The warmth and calm that rushed through her body felt like the answer to everything that was anxious and heavy. She grew up in a house soaked in alcohol. Both parents drank, and her mother also battled bipolar disorder. Some days were electric and unstoppable; others were a long sleep with two daughters left to figure things out. When her parents found out she drank, they didn’t stop it. They threw parties and provided alcohol. She drank the way she wanted, and blackouts were regular. It was fun until it wasn’t.

She became a mom in 2008 at twenty-two, living in Waco and studying at Texas State Technical College. Pregnancy felt like a reset button. She stayed sober, did well in school, worked hard, and promised herself her party days were over. A week after giving birth, she blacked out. Over time, she watched her grades slip, called in sick too often, and noticed that drinking kept sliding ahead of motherhood. She always had a reason: single mom stress, being young, a hot day, a holiday. The reasons piled up; the harm did too.

Years later, she had a second daughter at twenty-nine. This time, she drank during pregnancy, telling herself “just a little,” like people said was fine. It wasn’t her baby’s first early, and it spent two weeks in the NICU. Three days after the birth, she blacked out again. The “yets” of alcoholism started ticking off: jobs lost, cars wrecked, relationships broken. In 2019, after trying to cut back, quit, do therapy, and take medications, she checked into AION, a rehab in West Palm Beach. She stayed four months; days were full of groups, one-on-one counseling, AA meetings, step work, classes, and long looks in the mirror.

A friend told her she sounded like a different person, with life back in her voice.
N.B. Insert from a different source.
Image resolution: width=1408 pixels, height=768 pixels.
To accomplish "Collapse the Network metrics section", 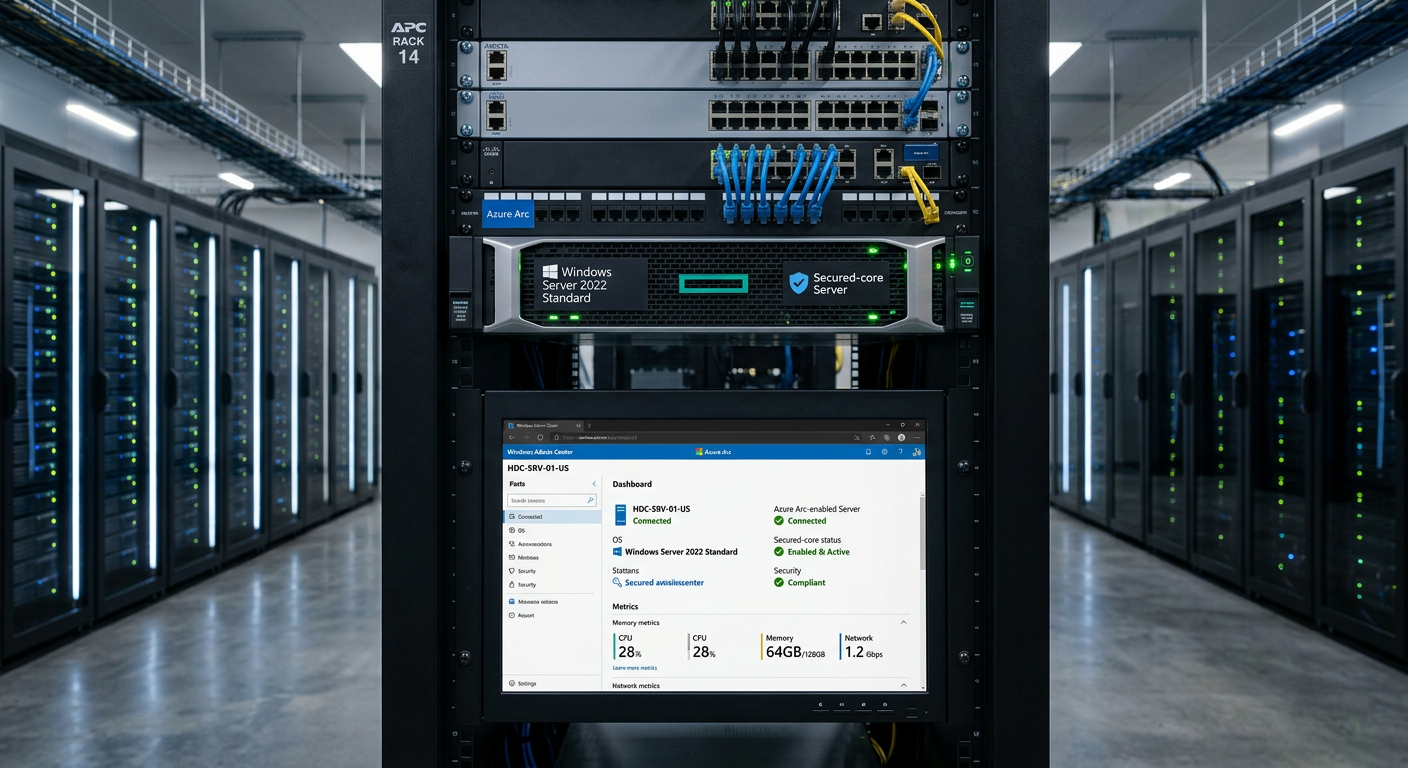I will click(x=903, y=686).
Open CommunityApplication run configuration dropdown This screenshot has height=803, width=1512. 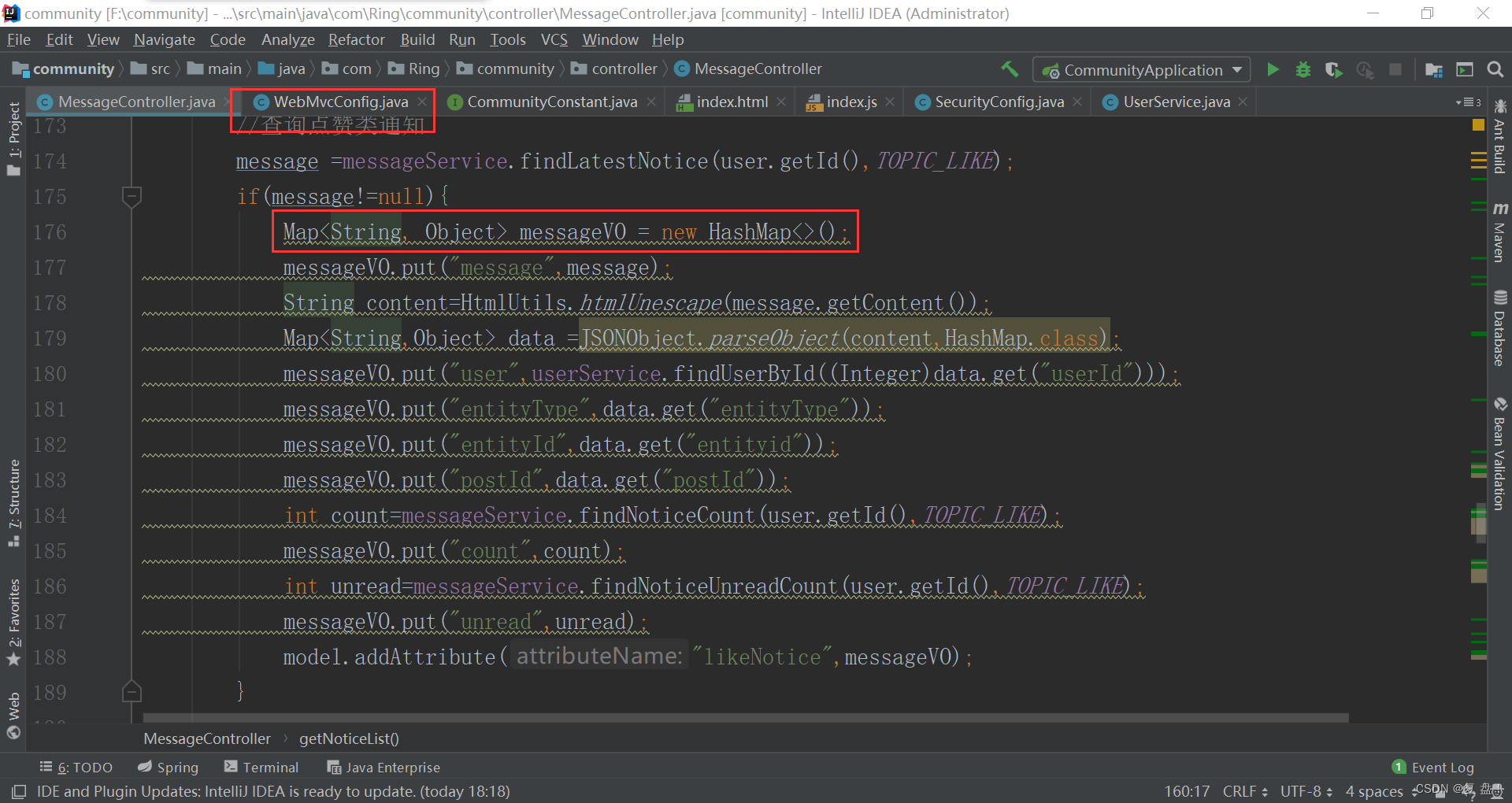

Her sister and oldest daughter flew in to surprise her; her daughter’s smile told the truth: She felt safe again. But recovery isn’t a straight line. After coming home, she relapsed. The disease came back hard, and her oldest moved in with her sister, the youngest spent more time with her dad, and she was left with an empty house, no job, and the fear of losing her home. The loneliness was heavy and dark; no amount of alcohol could numb it. She thought about quick, dangerous ways out and didn’t act on them.
Then came the shift. What was missing last time? She realized she needed something bigger than herself to keep her sober. She accepted that she would never drink like a “normal” person. She put her will into a Higher Power as she understood it, got out of her own way, and took direction. For the first year of sobriety, she guarded it above everything else.

Rebuilding trust took time, months and months of showing up. She got honest, found a sponsor, worked the steps, made friends with sober women, and learned tools for resentment, guilt, and shame. She stopped playing the victim and took ownership of the pain she caused, the same way she once blamed her upbringing for all of it. She was a different woman. She was more patient and kind, but maybe she’ll always be a single mom. Perhaps she won’t have flashy money or a big house. But she could be a present mother, a supportive partner, a reliable friend, and a caring sister and daughter.

She takes her kids to Disney World and Florida beaches, stands with her oldest in the New Mexico mountains on Thanksgiving, and sees Christmas lights in New York City. The life she thought was impossible was now hers, one sober day at a time. She was grateful for her children’s patience, family and friends who stayed, the women who walked beside her, and the grace that kept her alive. She knows recovery was possible because she was living it.